Text segment:
======

4 Steps to Improve Security Posture in Your Data Stack

As organizations look to migrate and optimize their data resources, cloud data platforms are continuing to evolve. But while these platforms offer enhanced storage, compute, and analysis capabilities for the modern data stack, they may also broaden the attack surface of data ecosystems. More platforms–combined with more users and more data–can mean more risk of attackers accessing sensitive data.

This might be why more than half of the respondents (57%) to the 2023 State of Data Engineering Survey believe that their organization should be prioritizing data security. Accessibility and ease-of-use are crucial for data platforms, but they mean very little to the safety of sensitive data. Only by striking a balance between holistic security and accessibility can organizations securely maximize the value of their data.

This is why creating and maintaining a consistent security posture is essential to modern data use. In this blog, we’ll define security posture and walk through four steps you can take to implement and improve it for your organization.

What is Security Posture?

Security posture is defined by the National Institute of Standards and Technology (NIST) as:

“The security status of an enterprise’s networks, information, and systems based on information security resources (e.g., people, hardware, software, policies) and capabilities in place to manage the defense of the enterprise and to react as the situation changes.”

This concept broadly encompasses an organization’s approach to securing its resources. It involves both awareness and ability from data teams: awareness of your data resources, controls, and processes; and the ability to protect against, monitor for, detect, and respond to potential threats. Awareness gives you a complete understanding of your data stack. Once this information is known, actions can be taken to ensure that data assets are properly secured.

It’s important to note that assessing and creating a security posture is not a “one-and-done” task. In order to be effective, an organization’s security posture must be consistently managed and maintained. If new data platforms or resources are added to the data ecosystem, the posture should be reassessed accordingly. This is why data security posture management has become increasingly relevant in recent years. By maintaining an understanding of your security posture and how effectively it is protecting your organization’s data, you can make adjustments and react to security events as quickly as possible.

4 Steps to Improve Security Posture

Understanding the continuous nature of security posture management, there are steps your team can take now to keep standards up to date and maintain consistent security.

Identify Decision Makers

Before taking any steps towards adjusting your security posture, it’s important to determine which members of your organization must be part of the process. Starting with leadership, those who are the most actively involved with data security need to be driving these discussions. This most frequently includes executives like the Chief Information Security Officer (CISO), Chief Data Officer (CDO), and Chief Technology Officer (CTO). Other decision makers likely include members of IT, legal teams, governance, risk, and compliance (GRC) teams, and financial leadership.

While not every one of these team members needs to be included in the entire security posture improvement process, it is important that they are consulted for their subject matter expertise when considering risk appetite.

Determine Risk Appetite

Once these decision makers are identified, the next step towards improving security posture is to assess (or reassess) your organization’s risk appetite. Risk appetite is the collective amount of risk that a company deems acceptable in its pursuit of achieving value. This concept recognizes that risk aversion can become as detrimental to progress as risk itself–if it is achieved through overly restrictive means.

======

Supplied records:
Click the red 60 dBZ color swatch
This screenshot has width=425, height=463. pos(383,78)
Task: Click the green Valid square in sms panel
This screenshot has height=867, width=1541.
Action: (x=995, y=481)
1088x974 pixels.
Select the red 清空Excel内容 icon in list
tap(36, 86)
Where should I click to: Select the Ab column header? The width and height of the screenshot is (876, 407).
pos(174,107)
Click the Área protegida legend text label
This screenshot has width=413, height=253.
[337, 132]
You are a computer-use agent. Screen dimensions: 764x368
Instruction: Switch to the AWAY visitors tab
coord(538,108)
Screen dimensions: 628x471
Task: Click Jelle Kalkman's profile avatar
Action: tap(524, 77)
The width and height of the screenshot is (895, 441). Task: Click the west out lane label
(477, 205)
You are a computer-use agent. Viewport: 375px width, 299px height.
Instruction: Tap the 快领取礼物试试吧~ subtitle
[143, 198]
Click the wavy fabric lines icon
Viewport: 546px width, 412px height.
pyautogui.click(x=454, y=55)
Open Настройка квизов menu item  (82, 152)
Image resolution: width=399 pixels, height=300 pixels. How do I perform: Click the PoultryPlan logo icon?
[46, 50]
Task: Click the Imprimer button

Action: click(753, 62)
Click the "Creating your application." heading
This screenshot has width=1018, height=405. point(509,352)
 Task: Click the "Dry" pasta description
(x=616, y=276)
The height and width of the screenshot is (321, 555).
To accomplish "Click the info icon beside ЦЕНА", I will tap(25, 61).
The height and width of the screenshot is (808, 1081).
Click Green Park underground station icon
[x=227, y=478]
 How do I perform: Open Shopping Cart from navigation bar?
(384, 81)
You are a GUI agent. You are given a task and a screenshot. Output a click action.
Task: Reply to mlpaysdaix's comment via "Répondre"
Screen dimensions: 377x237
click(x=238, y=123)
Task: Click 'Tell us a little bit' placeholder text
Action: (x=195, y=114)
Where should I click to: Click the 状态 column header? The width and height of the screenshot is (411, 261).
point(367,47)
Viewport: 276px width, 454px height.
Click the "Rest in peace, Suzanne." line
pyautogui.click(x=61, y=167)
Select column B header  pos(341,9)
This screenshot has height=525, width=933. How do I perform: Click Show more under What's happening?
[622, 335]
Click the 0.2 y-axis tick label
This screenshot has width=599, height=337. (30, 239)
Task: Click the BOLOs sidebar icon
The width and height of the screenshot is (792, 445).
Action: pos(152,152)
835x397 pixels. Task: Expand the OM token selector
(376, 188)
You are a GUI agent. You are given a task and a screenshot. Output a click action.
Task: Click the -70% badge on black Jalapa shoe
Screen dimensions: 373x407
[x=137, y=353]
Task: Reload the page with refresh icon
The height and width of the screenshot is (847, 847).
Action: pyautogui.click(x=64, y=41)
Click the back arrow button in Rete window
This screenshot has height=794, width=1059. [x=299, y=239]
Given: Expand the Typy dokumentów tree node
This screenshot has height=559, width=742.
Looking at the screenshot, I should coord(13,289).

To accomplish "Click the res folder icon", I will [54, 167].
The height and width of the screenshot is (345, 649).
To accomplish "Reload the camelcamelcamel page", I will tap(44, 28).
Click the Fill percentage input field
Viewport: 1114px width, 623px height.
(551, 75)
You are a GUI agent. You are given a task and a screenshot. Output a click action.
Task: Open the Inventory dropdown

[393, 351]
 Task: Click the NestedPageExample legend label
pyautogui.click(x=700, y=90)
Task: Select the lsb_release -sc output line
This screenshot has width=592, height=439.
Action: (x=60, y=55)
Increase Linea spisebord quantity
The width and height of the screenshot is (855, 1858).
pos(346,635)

======

Written request A:
From the security posture article, extract the passage that begins at the words "Security posture is defined" and stops after "are properly secured.".
Written request B:
Do these statements agree with the security posture article? Answer yes or no for each, and quote the words that decide it.
(i) In the 2023 State of Data Engineering Survey, 57% of respondents believe their organization should be prioritizing data security.
(ii) Assessing and creating a security posture is a task an organization completes once.
(iii) Every decision maker must be included in the entire security posture improvement process.
Written request C:
Answer these questions from the security posture article:
(i) Which organization's definition of security posture does it quote?
(ii) Which three executives does it name as most frequently driving security discussions?
(iii) How does it define risk appetite?

Written answer A:
Security posture is defined by the National Institute of Standards and Technology (NIST) as:

“The security status of an enterprise’s networks, information, and systems based on information security resources (e.g., people, hardware, software, policies) and capabilities in place to manage the defense of the enterprise and to react as the situation changes.”

This concept broadly encompasses an organization’s approach to securing its resources. It involves both awareness and ability from data teams: awareness of your data resources, controls, and processes; and the ability to protect against, monitor for, detect, and respond to potential threats. Awareness gives you a complete understanding of your data stack. Once this information is known, actions can be taken to ensure that data assets are properly secured.

Written answer B:
(i) Yes: "more than half of the respondents (57%) to the 2023 State of Data Engineering Survey believe that their organization should be prioritizing data security"
(ii) No: "assessing and creating a security posture is not a “one-and-done” task"
(iii) No: "not every one of these team members needs to be included in the entire security posture improvement process"

Written answer C:
(i) The National Institute of Standards and Technology (NIST).
(ii) The Chief Information Security Officer (CISO), the Chief Data Officer (CDO), and the Chief Technology Officer (CTO).
(iii) As the collective amount of risk that a company deems acceptable in its pursuit of achieving value.